While KMC is yet to contemplate a blanket ban on constructions unless the city’s air quality worsens drastically, it has signalled tough steps against errant builders who do not take any measure to check pollution at construction and demolition sites in the city. Construction dust contributes to 12% of pollutants in Kolkata’s air.
KMC had in 2019 engaged experts from IIT-Kharagpur and IIEST to suggest ways of minimizing air pollution caused by constructions, especially in winter. Going by their recommendations, the municipal commissioner had issued a circular, making certain portions of KMC buildings rules mandatory for developers and promoters. Buildings department officials in the borough were assigned to look after constructions in their jurisdictions, and were told to especially keep an eye on dumping of construction materials on roads without proper cover.
According to the circular, all construction and demolition sites are required to be covered by geotextile fabric that will act as dust barrier and prevent minute particles from spreading into the air. While the minute suspended particulate matters disperse in summer with the rising hot air and gets washed down in monsoon, it hangs low in winter, making the air we breathe in toxic. The sites are also required to be watered to ensure the soil does not turn dry and dusty. Water needs to be added in good quantity when excavation or any other earthmoving activity takes place to keep the soil moist throughtout.
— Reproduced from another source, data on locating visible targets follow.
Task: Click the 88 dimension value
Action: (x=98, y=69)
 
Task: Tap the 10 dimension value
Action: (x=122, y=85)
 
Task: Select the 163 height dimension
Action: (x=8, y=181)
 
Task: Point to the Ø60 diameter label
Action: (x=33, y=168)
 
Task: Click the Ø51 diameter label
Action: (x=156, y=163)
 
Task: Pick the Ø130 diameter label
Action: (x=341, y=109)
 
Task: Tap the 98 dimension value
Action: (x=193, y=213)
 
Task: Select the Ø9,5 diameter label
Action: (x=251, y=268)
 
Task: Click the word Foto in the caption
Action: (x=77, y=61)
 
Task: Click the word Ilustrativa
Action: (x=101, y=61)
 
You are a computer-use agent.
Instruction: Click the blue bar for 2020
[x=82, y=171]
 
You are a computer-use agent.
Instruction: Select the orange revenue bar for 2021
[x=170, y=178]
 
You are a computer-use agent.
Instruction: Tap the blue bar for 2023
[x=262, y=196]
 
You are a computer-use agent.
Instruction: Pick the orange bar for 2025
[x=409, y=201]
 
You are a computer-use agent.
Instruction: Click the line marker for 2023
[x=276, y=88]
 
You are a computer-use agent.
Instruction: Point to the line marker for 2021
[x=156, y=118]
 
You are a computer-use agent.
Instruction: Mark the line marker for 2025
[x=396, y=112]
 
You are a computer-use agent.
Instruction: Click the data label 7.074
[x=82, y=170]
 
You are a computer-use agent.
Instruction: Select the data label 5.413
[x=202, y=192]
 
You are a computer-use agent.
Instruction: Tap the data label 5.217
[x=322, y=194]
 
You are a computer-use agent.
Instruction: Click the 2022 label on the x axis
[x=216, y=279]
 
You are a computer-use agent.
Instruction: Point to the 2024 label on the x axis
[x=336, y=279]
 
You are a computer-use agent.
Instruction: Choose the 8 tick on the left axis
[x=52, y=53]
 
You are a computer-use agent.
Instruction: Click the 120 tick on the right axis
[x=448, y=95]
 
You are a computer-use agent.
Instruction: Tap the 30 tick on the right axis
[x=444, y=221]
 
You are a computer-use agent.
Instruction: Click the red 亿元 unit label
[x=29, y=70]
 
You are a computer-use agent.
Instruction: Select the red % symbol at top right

The KMC also wants builders to follow environmental management practices while disposing of construction debris. “Debris disposal is often not given due importance. It is a major source of pollution and proper methods need to be followed,” the official said.
Though unrelated to air pollution, the SOP also urges builders to ensure sound pollution is not created. “During construction, including cutting of marbles, ambient noise level should not exceed more than 65 decibel,” a civic building department official said.
Confederation of Real Estate Developers Association of India’s Bengal chapter president Sushil Mohta said the on-site environment management guidelines had been shared with member companies and most of them adhered to them. “There is greater awareness on pollution among people. We need to manage dust also for the well-being of the workforce at the site,” he said.